Azure Data Factory Overview
Azure Data Factory (ADF) is a fully managed, cloud-based data integration service that allows you to create, schedule, and orchestrate data workflows.
It is commonly used for ETL / ELT pipelines, enabling data movement and transformation across different data sources at scale.
Resource Group
A Resource Group is a logical container in Azure that holds related resources for an Azure solution.
In Azure Data Factory, the resource group typically contains:
- Azure Data Factory instance
- Storage accounts (e.g.

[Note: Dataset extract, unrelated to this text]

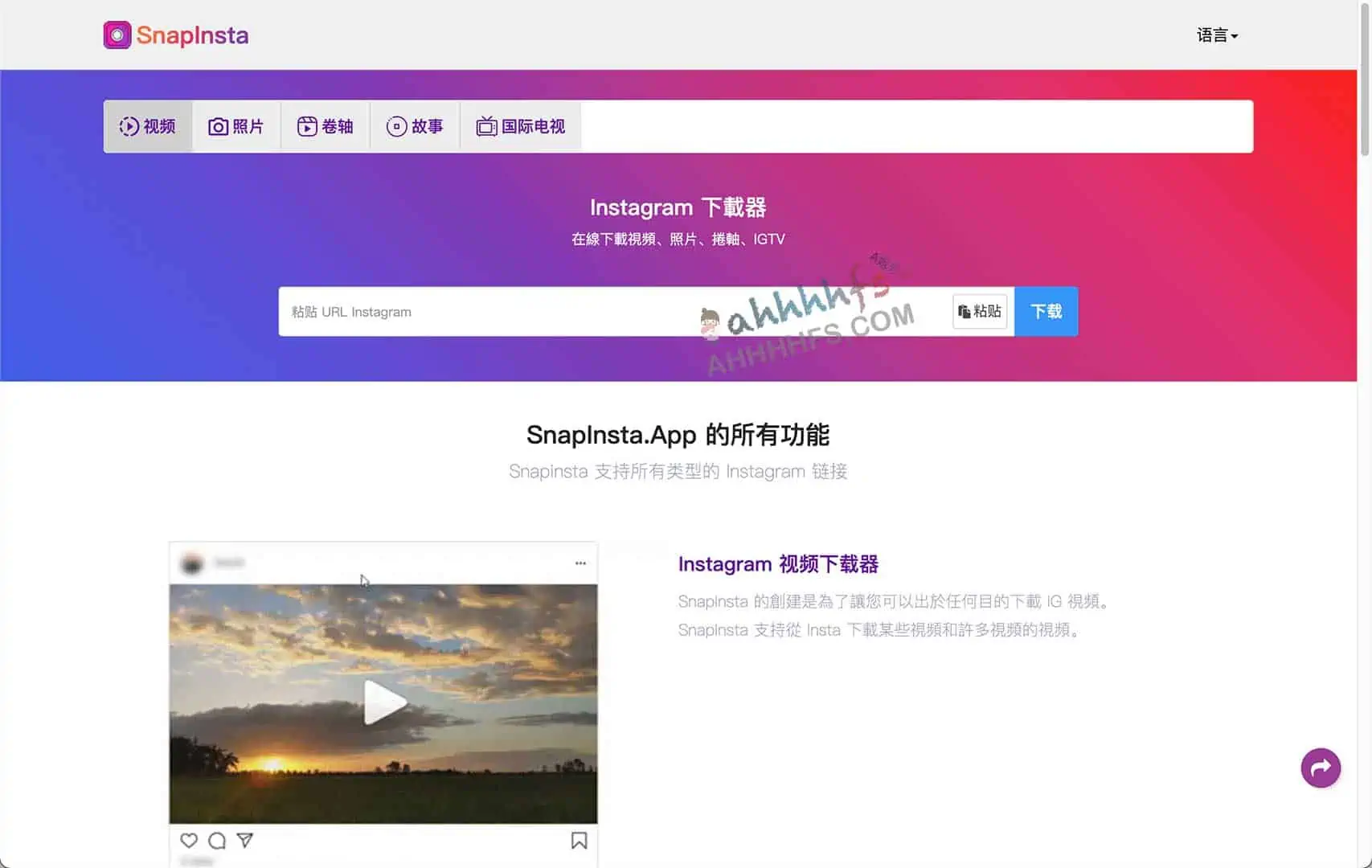Click the SnapInsta Instagram logo icon
This screenshot has width=1372, height=868.
pyautogui.click(x=117, y=35)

Blob Storage, Data Lake)
- Azure SQL / Synapse resources
- Networking and security configurations
Using resource groups helps with lifecycle management, access control, and cost tracking.

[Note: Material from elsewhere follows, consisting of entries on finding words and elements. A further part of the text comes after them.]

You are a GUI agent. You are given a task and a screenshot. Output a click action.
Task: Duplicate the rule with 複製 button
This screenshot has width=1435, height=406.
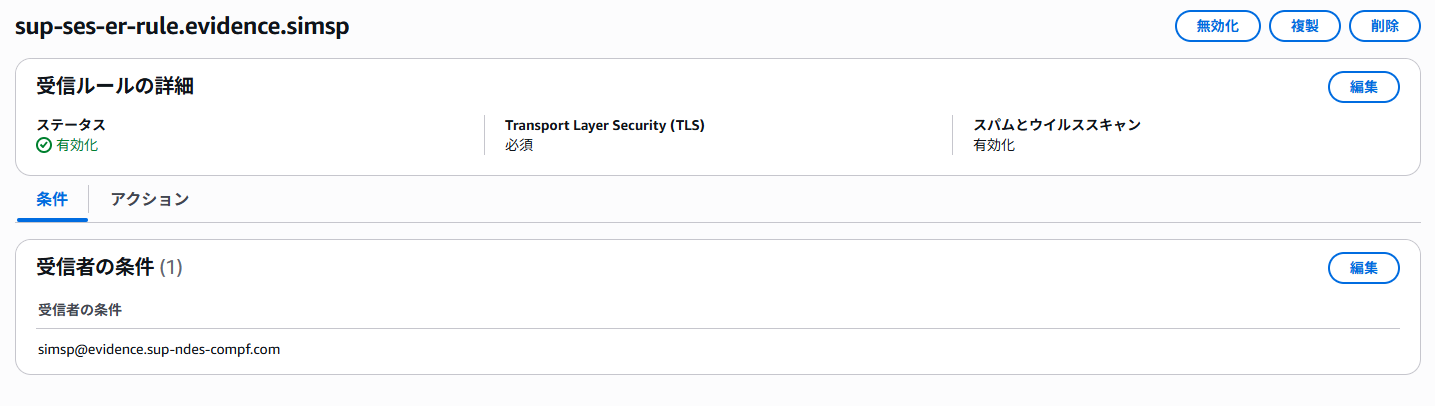1304,26
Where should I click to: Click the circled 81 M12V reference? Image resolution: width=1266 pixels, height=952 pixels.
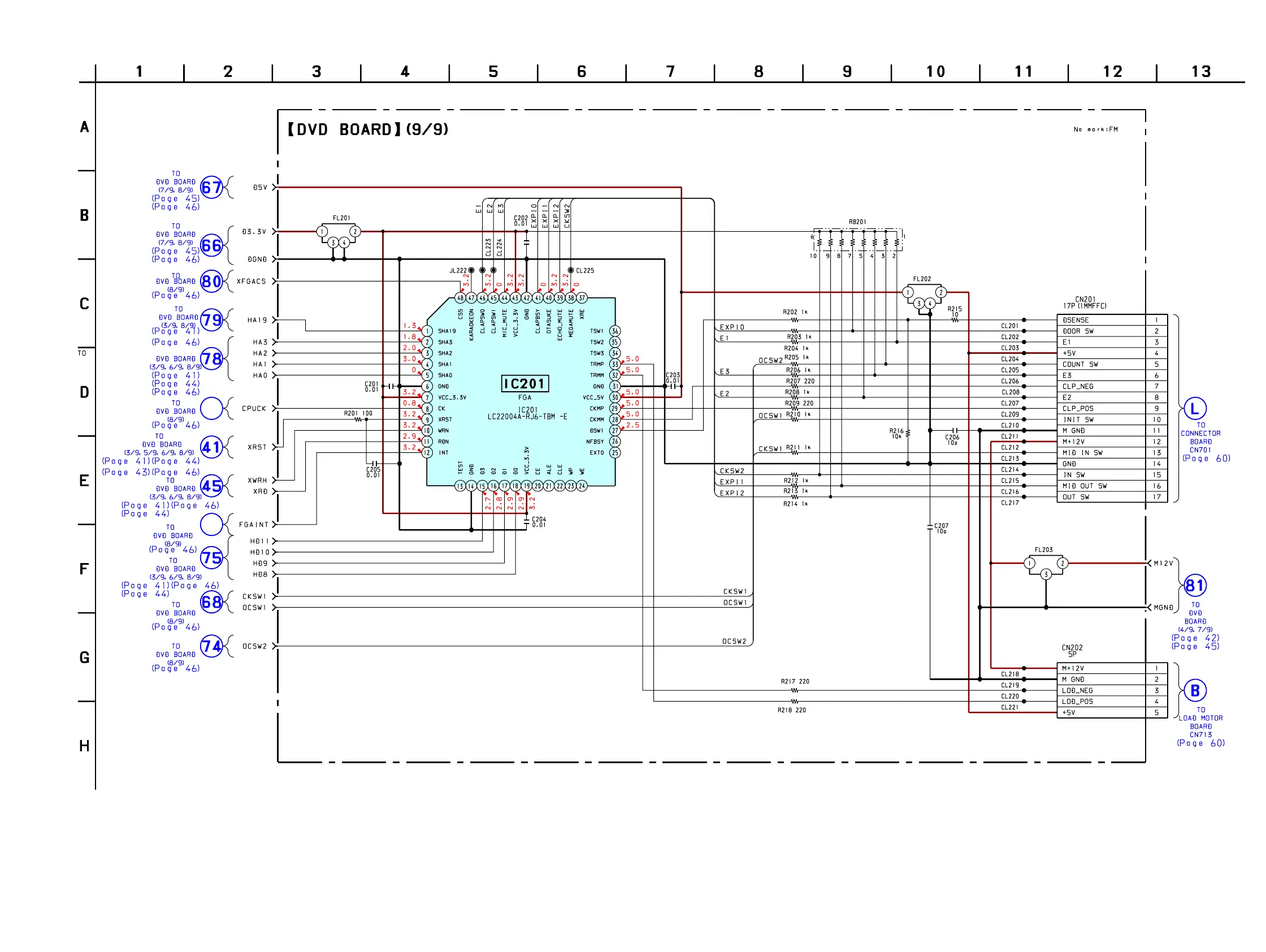tap(1195, 586)
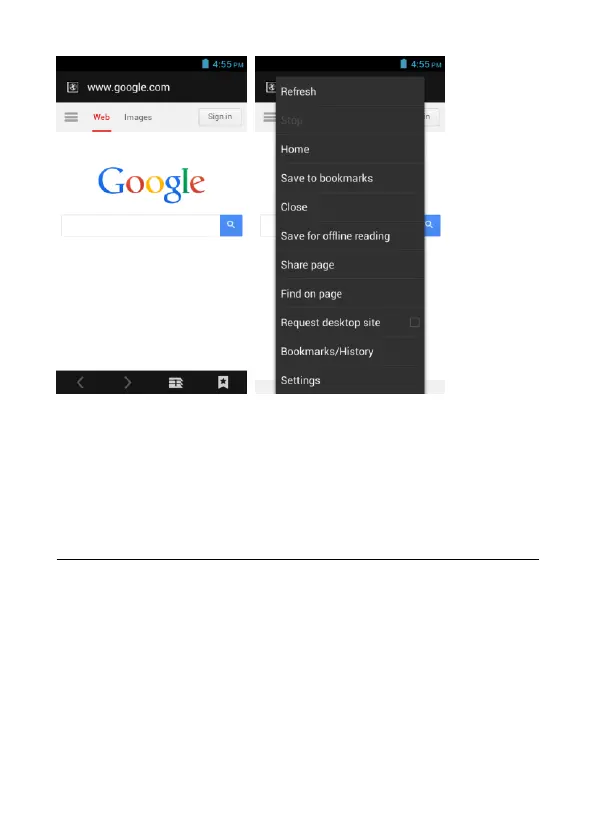This screenshot has height=839, width=595.
Task: Select the Web tab
Action: (101, 117)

Top-Level Concepts in Azure Data Factory
Azure Data Factory is built around several core components:
- Pipelines – Logical groups of activities that perform a task
- Activities – Individual processing steps (e.g. copy, transform)

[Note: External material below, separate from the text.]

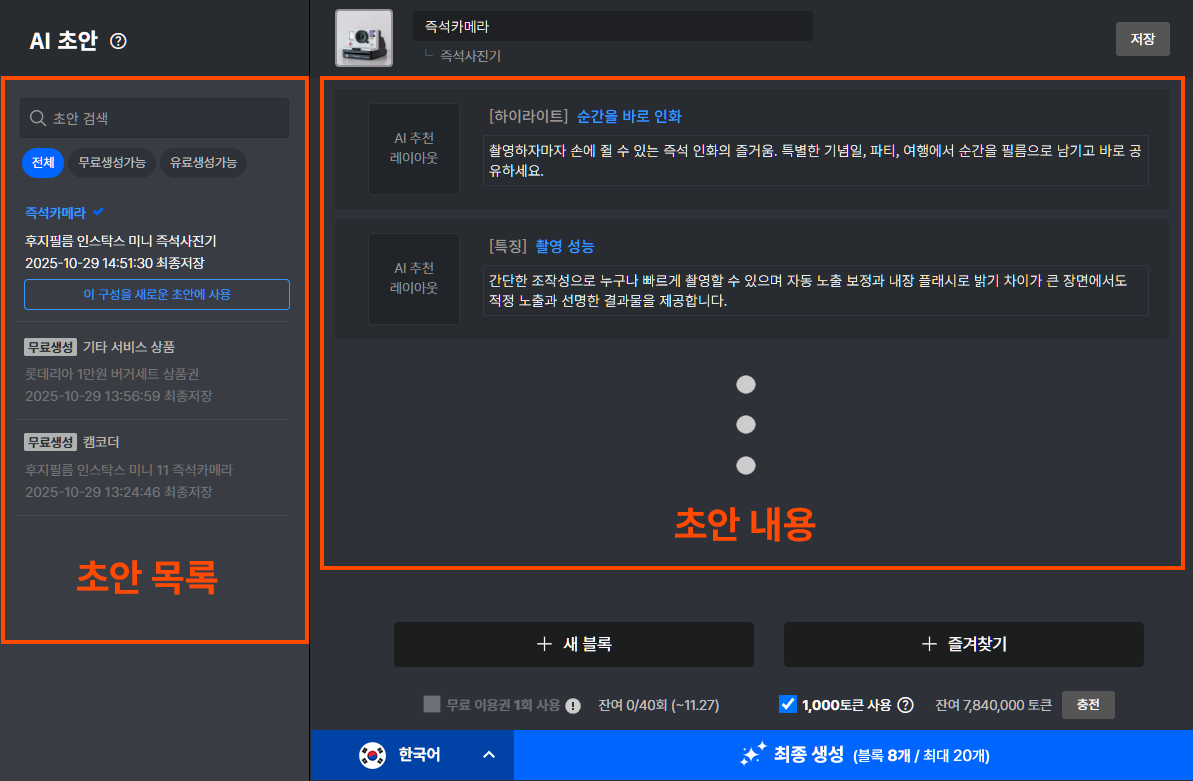The height and width of the screenshot is (781, 1193).
Task: Select the 전체 filter tab
Action: 42,162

- Datasets – Represent data structures used as inputs and outputs
- Data Flows – Visual data transformation logic
- Integration Runtimes – Compute infrastructure for data movement and transformation
Pipelines and Activities
A pipeline is a container for one or more activities that together perform a workflow.
An activity defines a specific action, such as:
- Copying data
- Executing a data flow
- Running a stored procedure
- Calling an external service
Pipelines support control flow, including:
- Conditional logic
- Loops
- Error handling
Linked Services and Datasets
Linked Services
A Linked Service is similar to a connection string.
It defines the connection information required for Azure Data Factory to connect to external resources such as databases, storage accounts, or SaaS services.
Examples:
- Azure Blob Storage
- Azure SQL Database
- Amazon S3
- On-premises SQL Server
Datasets
A Dataset represents a named view of data within a linked service.
Datasets identify:
- Tables
- Files
- Folders
- Documents
For example, an Azure Blob Storage dataset specifies:
- Container name
- Folder path
- File format
Azure Blob Storage
Azure Blob Storage is Microsoft’s object storage solution for the cloud, optimized for storing large amounts of unstructured data.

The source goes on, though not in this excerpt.